Start of SUPPLIED RECORDS

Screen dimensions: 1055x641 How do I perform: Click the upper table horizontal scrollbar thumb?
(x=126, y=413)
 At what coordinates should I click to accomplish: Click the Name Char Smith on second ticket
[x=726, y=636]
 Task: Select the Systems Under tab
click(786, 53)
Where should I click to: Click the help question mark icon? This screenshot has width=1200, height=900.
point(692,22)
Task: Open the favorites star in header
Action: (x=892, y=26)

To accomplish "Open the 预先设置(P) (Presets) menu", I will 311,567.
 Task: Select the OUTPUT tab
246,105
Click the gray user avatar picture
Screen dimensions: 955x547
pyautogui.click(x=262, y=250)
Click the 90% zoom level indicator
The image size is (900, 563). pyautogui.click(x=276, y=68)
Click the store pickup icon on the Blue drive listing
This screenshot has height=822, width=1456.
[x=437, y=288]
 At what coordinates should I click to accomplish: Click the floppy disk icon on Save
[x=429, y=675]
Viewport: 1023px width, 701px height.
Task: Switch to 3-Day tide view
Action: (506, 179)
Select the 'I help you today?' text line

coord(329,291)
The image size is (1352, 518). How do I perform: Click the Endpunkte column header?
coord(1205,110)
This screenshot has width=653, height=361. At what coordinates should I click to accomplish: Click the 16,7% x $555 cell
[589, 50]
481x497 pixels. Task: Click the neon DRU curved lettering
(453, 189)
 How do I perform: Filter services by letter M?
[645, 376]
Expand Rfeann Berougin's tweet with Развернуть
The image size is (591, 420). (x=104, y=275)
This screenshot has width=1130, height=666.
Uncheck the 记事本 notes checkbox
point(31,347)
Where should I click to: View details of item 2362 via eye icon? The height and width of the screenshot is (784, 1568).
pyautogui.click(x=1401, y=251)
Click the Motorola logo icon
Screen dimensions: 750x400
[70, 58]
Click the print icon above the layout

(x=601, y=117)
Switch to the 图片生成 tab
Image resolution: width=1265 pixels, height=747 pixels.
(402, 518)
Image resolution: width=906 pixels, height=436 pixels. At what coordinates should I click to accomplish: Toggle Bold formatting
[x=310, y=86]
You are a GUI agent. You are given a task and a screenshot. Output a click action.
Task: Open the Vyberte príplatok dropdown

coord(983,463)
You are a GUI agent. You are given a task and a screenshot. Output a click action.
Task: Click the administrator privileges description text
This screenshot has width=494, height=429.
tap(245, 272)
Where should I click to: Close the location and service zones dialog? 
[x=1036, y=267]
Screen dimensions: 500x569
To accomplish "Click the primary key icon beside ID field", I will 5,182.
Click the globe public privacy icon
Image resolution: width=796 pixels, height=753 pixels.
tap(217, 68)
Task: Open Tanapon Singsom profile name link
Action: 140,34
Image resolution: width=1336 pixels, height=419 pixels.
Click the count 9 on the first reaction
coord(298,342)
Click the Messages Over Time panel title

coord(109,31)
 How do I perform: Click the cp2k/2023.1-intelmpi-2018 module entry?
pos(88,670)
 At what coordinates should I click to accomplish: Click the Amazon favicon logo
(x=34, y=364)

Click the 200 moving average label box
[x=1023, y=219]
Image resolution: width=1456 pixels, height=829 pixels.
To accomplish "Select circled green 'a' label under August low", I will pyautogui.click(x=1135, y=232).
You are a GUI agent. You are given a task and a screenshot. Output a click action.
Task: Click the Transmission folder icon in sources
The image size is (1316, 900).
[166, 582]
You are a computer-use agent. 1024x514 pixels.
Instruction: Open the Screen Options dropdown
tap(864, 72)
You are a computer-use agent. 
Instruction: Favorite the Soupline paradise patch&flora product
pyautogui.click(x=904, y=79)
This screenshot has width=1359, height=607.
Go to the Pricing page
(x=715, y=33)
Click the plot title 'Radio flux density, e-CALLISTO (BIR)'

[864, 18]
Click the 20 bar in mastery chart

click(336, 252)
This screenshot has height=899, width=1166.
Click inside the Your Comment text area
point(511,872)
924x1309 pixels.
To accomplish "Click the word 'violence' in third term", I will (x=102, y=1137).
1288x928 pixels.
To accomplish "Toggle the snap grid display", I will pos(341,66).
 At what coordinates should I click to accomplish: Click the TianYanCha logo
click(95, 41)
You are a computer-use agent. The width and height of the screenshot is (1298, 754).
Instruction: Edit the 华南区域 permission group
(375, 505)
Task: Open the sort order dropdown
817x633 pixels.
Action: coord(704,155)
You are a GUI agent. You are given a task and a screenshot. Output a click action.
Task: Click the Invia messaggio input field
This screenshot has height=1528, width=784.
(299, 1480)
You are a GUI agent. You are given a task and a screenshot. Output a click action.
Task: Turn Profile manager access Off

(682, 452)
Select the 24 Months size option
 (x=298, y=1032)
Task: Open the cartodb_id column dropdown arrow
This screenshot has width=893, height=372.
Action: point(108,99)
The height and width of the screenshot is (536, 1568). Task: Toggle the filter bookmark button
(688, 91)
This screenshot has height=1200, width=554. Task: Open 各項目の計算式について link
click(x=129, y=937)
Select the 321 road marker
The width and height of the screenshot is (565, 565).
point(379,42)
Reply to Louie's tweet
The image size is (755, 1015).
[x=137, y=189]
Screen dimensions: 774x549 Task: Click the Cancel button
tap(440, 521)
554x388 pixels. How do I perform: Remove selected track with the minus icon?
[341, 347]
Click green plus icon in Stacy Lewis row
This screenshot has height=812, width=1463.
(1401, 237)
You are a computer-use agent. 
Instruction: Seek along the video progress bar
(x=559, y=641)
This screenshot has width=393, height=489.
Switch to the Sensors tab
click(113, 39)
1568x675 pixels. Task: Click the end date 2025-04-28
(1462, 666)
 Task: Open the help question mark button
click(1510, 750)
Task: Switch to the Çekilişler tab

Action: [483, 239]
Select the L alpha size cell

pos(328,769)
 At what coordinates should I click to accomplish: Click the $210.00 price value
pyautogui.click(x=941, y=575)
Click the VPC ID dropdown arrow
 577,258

End of SUPPLIED RECORDS

WHAT YOU SHOULD DO: Copy every line of the records above that holds the word "field".

SOLUTION BELOW:
To accomplish "Click the primary key icon beside ID field", I will 5,182.
Task: Click the Invia messaggio input field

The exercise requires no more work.